Single by Blancmange

from the album Happy Families
- B-side: "Feel Me (Instrumental)"
- Released: 16 July 1982
- Genre: Electro-funk; funk-pop; dance-pop;
- Length: 5:05
- Label: London
- Songwriters: Neil Arthur; Stephen Luscombe;
- Producer: Mike Howlett

Blancmange singles chronology
| "God's Kitchen" (1982) | "Feel Me" (1982) | "Living on the Ceiling" (1982) |

= Feel Me (Blancmange song) =

"Feel Me" is a song by the English synth-pop duo Blancmange, released on 16 July 1982 as the second single from their debut studio album Happy Families (1982). It was written by Neil Arthur and Stephen Luscombe, and produced by Mike Howlett. "Feel Me" reached No. 46 in the UK and remained on the charts for five weeks.
___
The request
According to the text about the Blancmange song "Feel Me," what UK chart position did the single reach? The data that follows has no connection to the Blancmange song text.

Material provided
___
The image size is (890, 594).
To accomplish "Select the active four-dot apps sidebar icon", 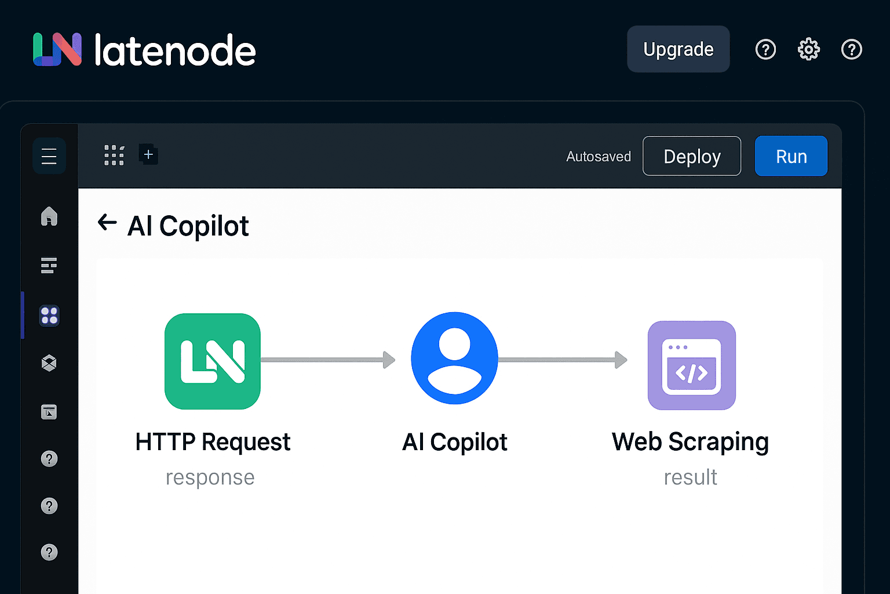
___
Answer to this task
No. 46